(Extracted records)
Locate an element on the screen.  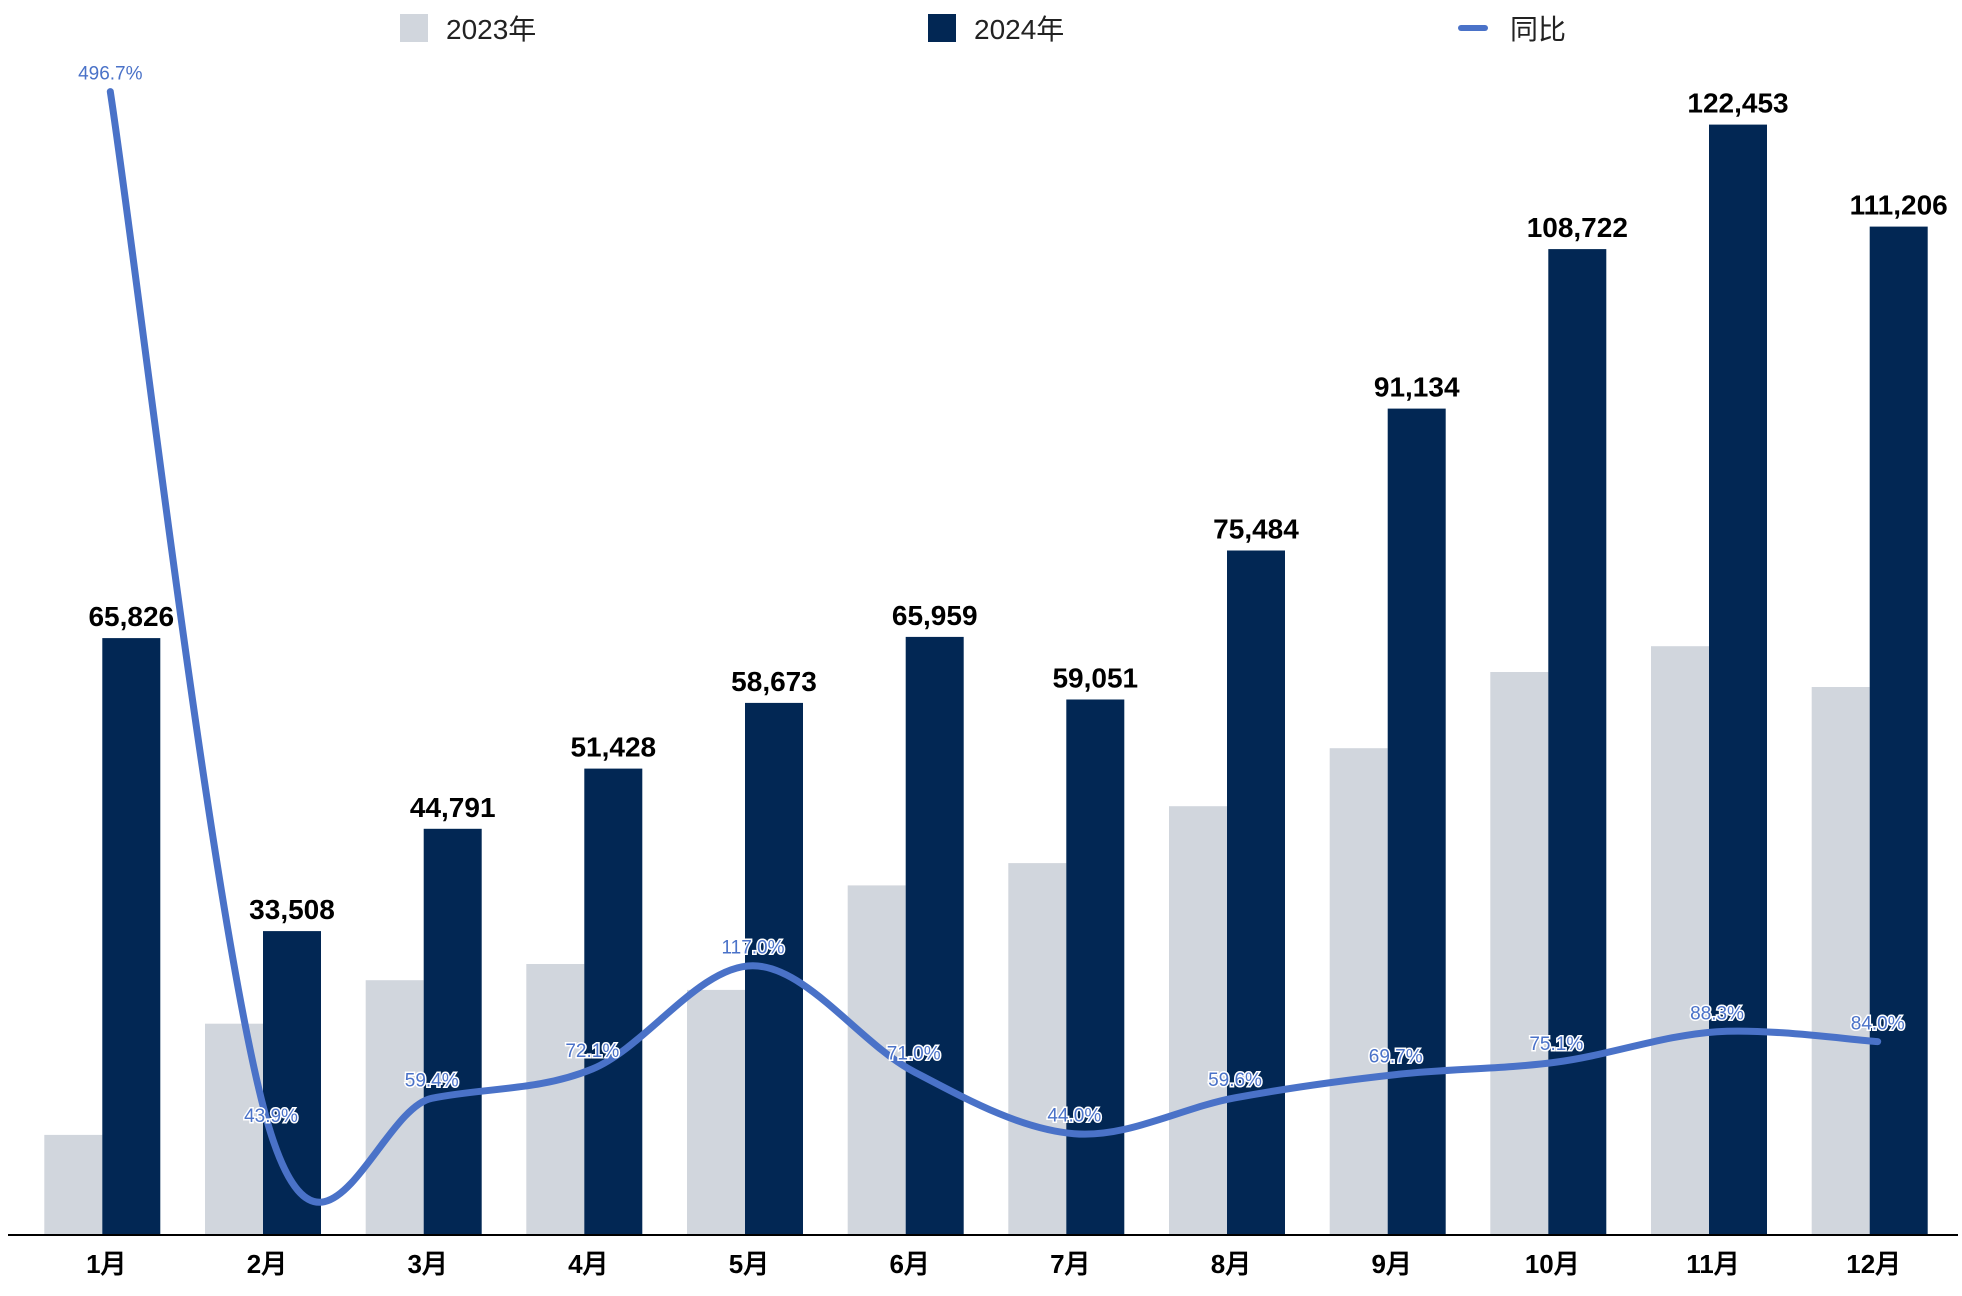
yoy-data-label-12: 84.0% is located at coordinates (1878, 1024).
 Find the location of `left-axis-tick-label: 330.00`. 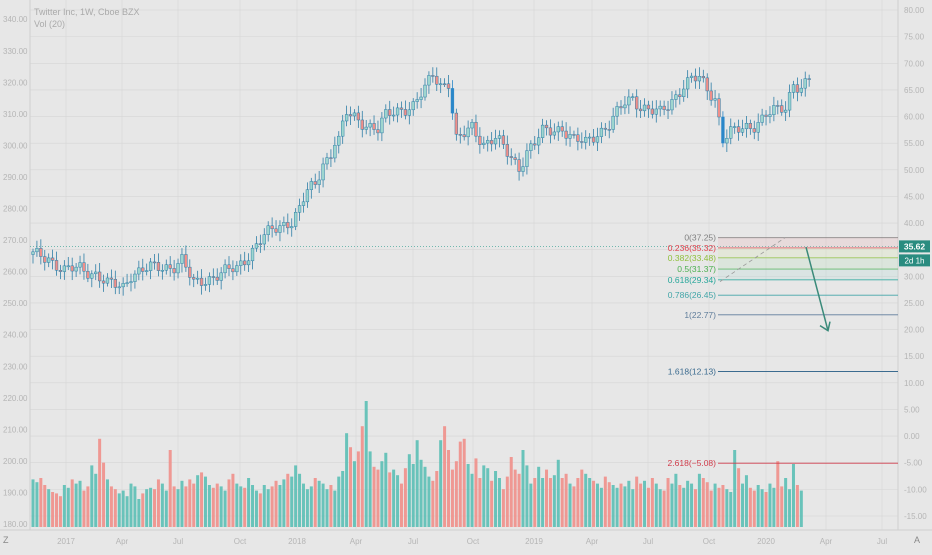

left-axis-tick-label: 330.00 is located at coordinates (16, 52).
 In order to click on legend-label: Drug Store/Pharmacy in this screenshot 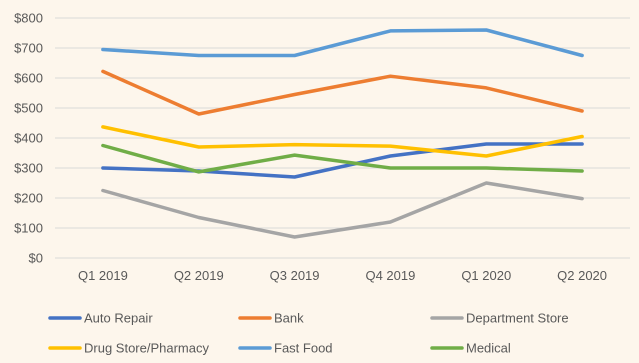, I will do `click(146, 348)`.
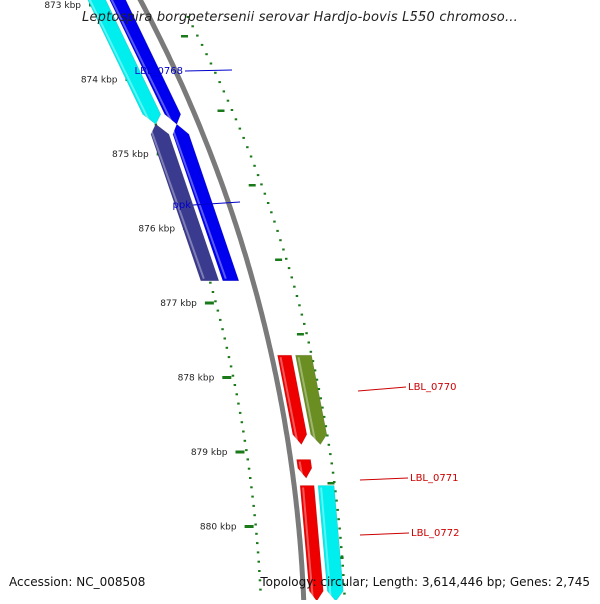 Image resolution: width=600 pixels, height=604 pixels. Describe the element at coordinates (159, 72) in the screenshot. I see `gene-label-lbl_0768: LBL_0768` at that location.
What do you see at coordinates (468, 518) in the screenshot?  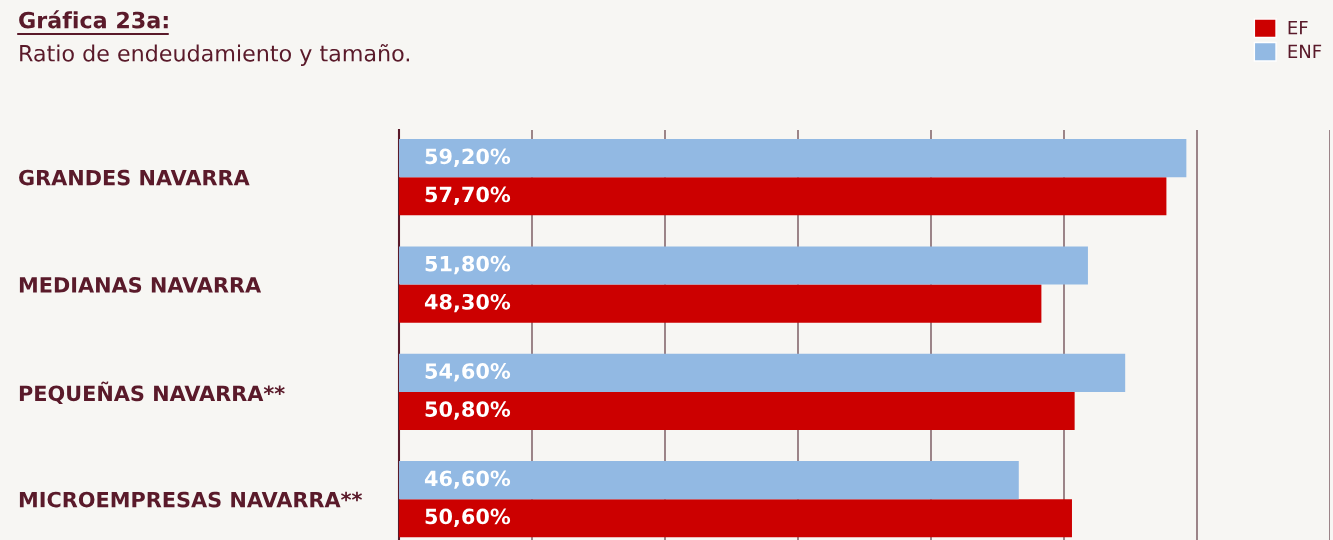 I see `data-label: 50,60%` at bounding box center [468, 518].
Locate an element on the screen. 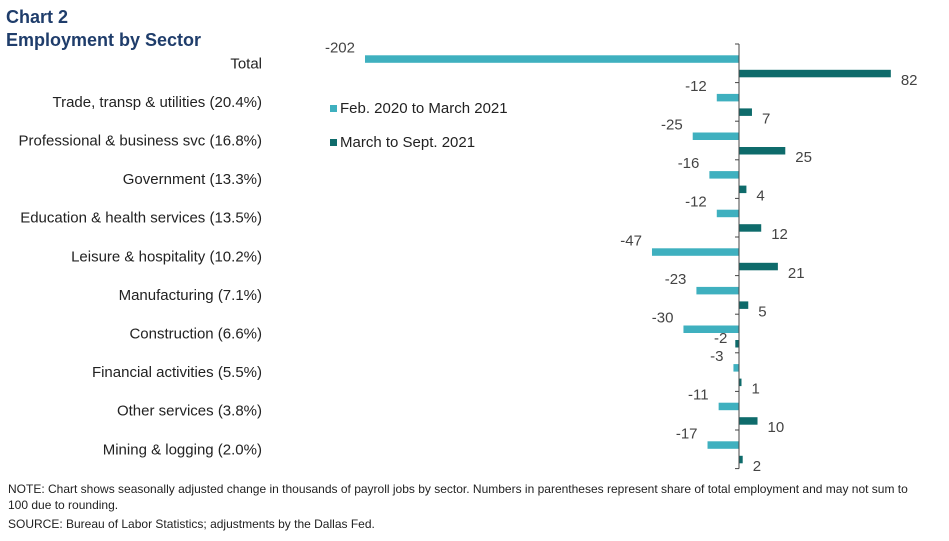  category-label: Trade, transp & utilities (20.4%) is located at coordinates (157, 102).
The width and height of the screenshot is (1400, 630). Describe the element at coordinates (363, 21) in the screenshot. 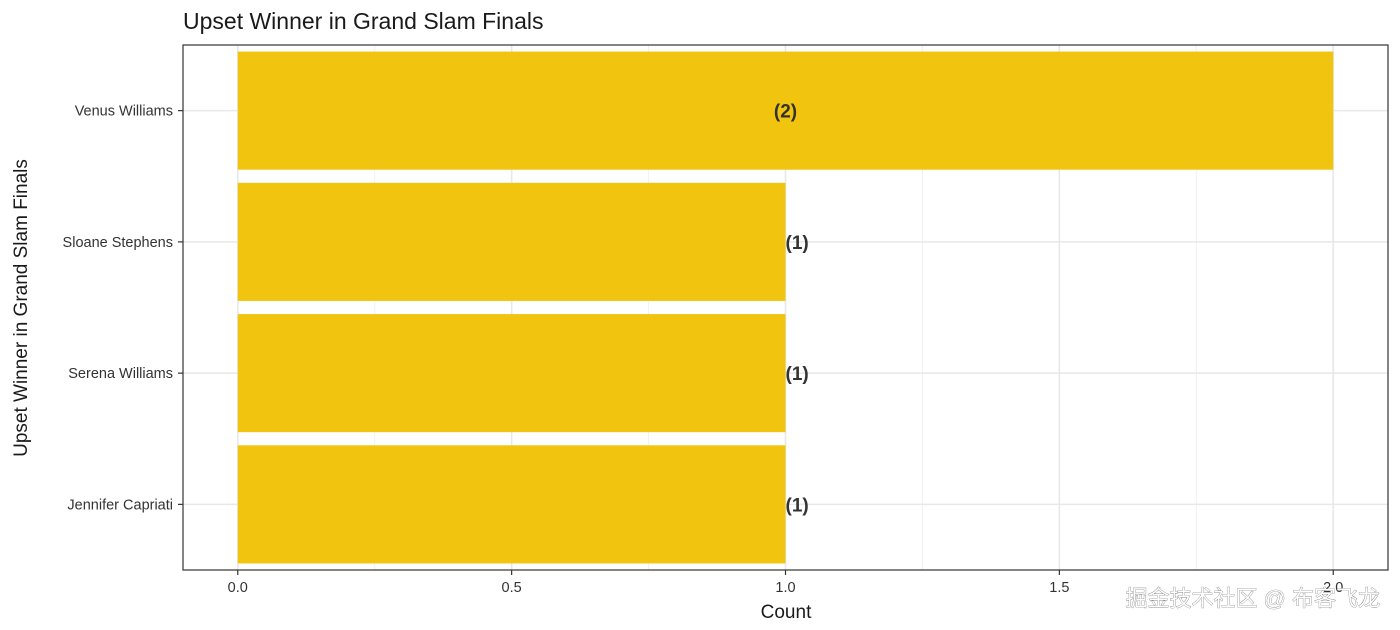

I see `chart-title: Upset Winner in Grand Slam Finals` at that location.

» **To do**: Present the lines from the start of the items through the line holding "left-axis-tick-label: 330.00 is", inclusive, as a Markdown table with the columns Row and Line. Skip blank lines and leave out the pictures.

» **Output for this exercise**:
| Row | Line |
|---|---|
| 1 | Locate an element on the screen.   |
| 2 | yoy-data-label-12: 84.0% is located at coordinates (1878, 1024). |
| 3 |  Find the location of `left-axis-tick-label: 330.00`.  |
| 4 | left-axis-tick-label: 330.00 is located at coordinates (16, 52). |